The very, very curious thing is that we see 3 copies of the index! And you may notice that the cardinality of the index is incredibly low – 200 versus the 313591995 cardinality of the primary key index.

Cardinality is one of those key database concepts that most of us never have to worry about – essentially it is a measure of uniqueness in the index. Indices perform better when they are unique and this is way, way, way too low – particularly for a unique index which incorporates 3 columns. The actual cardinality here should equal that of the primary key index since this is a unique index.

Understanding How Indexes Get Corrupted

This is the kind of thing that should NEVER happen so what went wrong? Here's where you have to guess a bit since we lack enough history to recreate things exactly. Here's what I think happened:

We had this running on a 100GB partition where the database was roughly 54 gb and, yes, most of that space was dedicated to this one table.
An ALTER TABLE (via a Rails migration) started the index creation and then it failed part way through due to a lack of disc space.
And since it likely took a long time to run the ALTER TABLE, the timestamp for the migration was NEVER inserted into the schema_migrations table (deploy timeout).
This meant the next time that a deploy happened, the ALTER TABLE was run again. And again. And again until the timestamp finally made it into the schema_migrations table (even though technically the index was never fully created).

Fixing All This

The solution to fixing this was actually pretty simple and had four parts:

Run an alter table statement which deleted the original bad migration: ALTER TABLE line_items DROP INDEX index_line_items_fin_document_identifier_period;.
Delete the time stamp for the migration from the table schema_versions: DELETE FROM schema_migrations WHERE version=20161115210810;.
Do a full deploy which will cause the migration to run again. Given that this is a multi hour migration, the chance of your SSH connectivity staying up long enough to complete is slim. Just know that and accept that.
Manually insert the timestamp back into the schema_migrations table: INSERT INTO schema_migrations (version) VALUES (20161115210810);.

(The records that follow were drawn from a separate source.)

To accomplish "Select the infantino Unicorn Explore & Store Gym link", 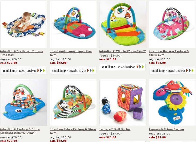I will (169, 53).
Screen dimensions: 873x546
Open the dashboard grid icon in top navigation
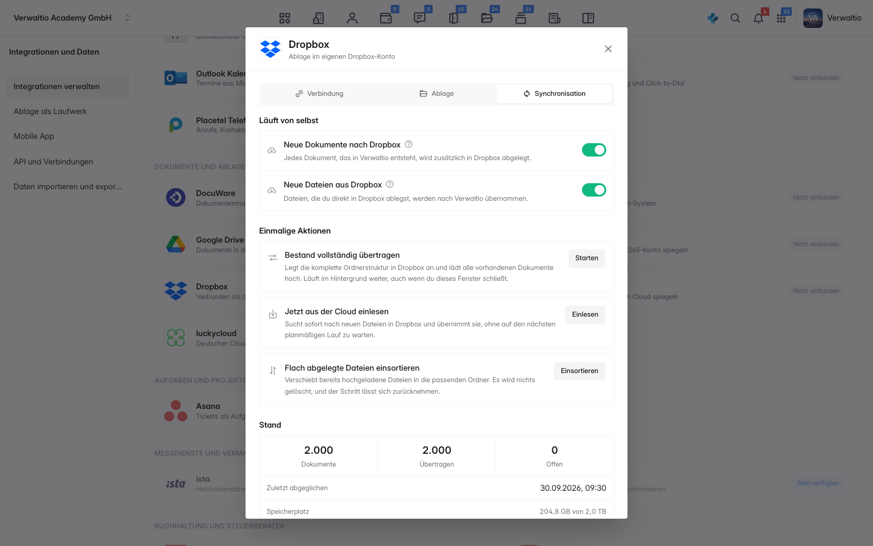pos(285,18)
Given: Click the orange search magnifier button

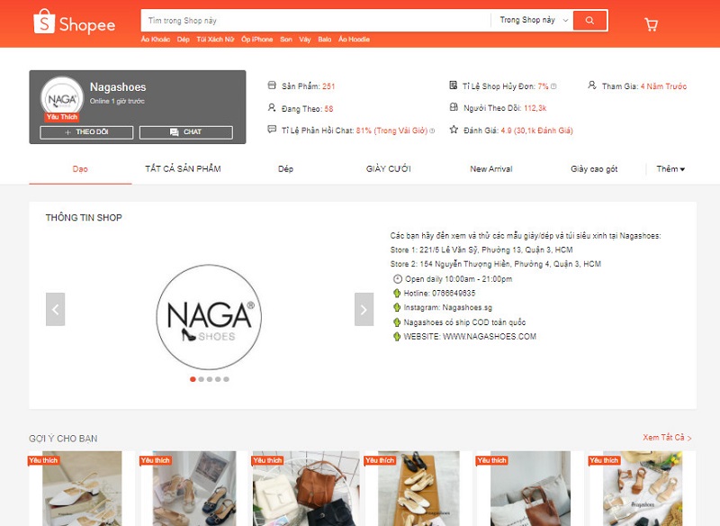Looking at the screenshot, I should (590, 21).
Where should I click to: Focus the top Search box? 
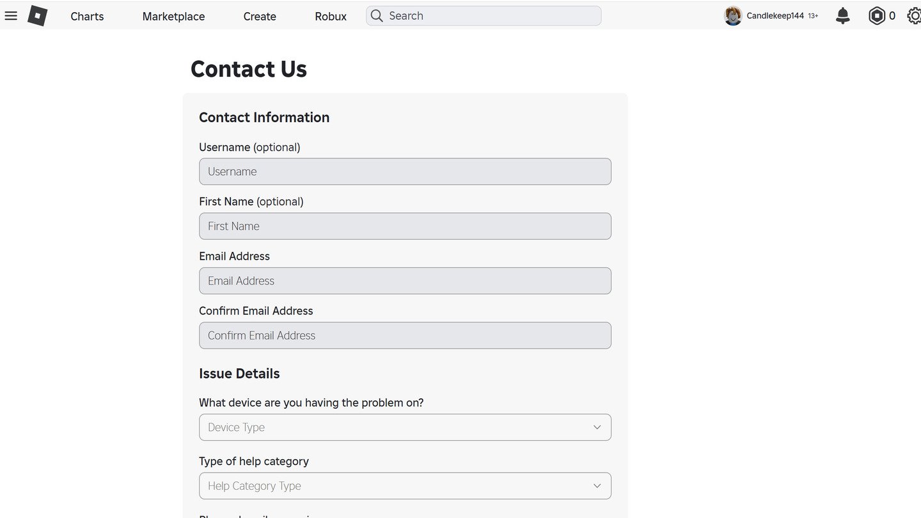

Note 1: A better way to do this, that I just thought of, is to NOT do this as a deploy but instead manually scp the migration to the server (in fact it should be in db/migrate it should be there), delete the timestamp from schema_migrations and then run db:migrate directly on the server. This would avoid step 4 entirely.

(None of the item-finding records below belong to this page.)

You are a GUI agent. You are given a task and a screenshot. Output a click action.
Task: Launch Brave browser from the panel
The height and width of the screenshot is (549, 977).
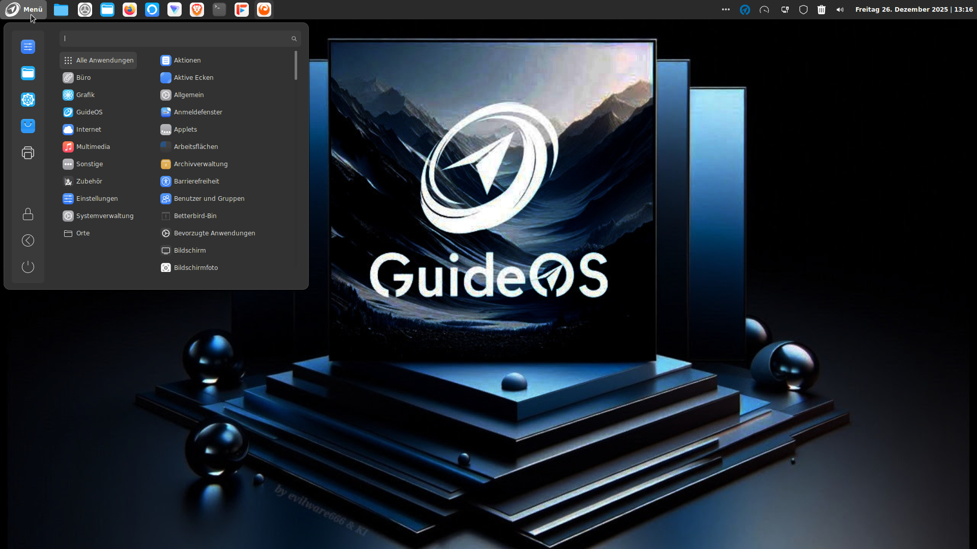click(x=197, y=10)
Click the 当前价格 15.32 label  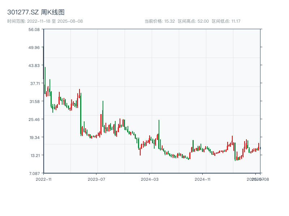tap(160, 21)
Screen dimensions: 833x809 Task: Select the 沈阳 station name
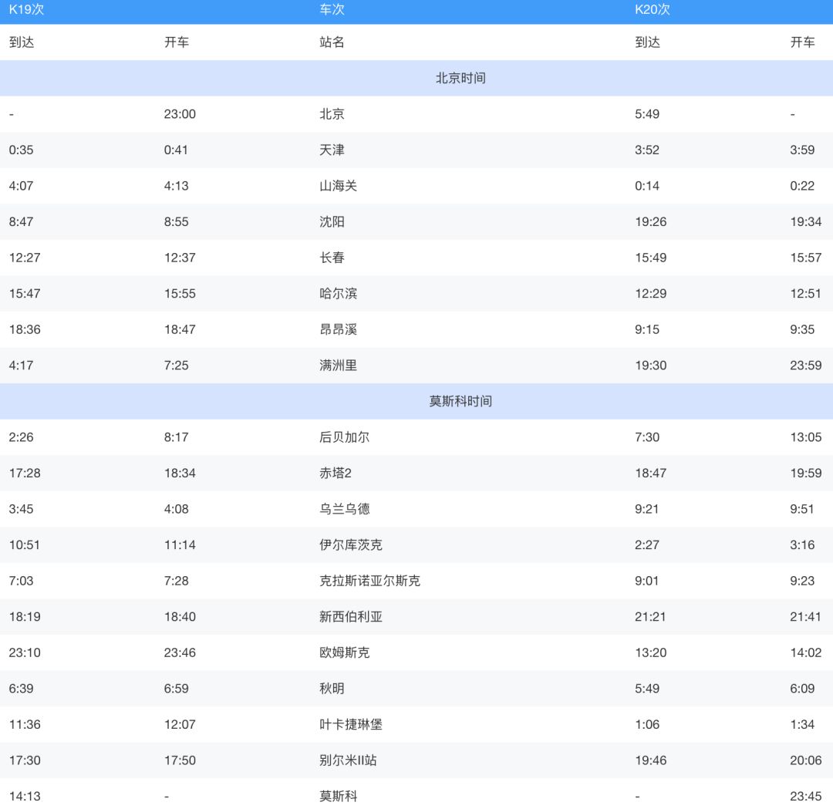click(332, 221)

Note 2: Very long running migrations are generally best run directly on the server without a deploy (in my not so humble opinion). I used to do this all the time in my AppData hey day but I haven't had to in ages so it took a while to remember it.

Note 3: If you don't like doing an scp of a migration file then deploy to one node in your cluster of servers that is NOT a db role. That prevents the migration from running automatically and then you can log in via ssh and start the migration manually. Migrations only run automatically when you have at least one machine identified as a db role being deployed to.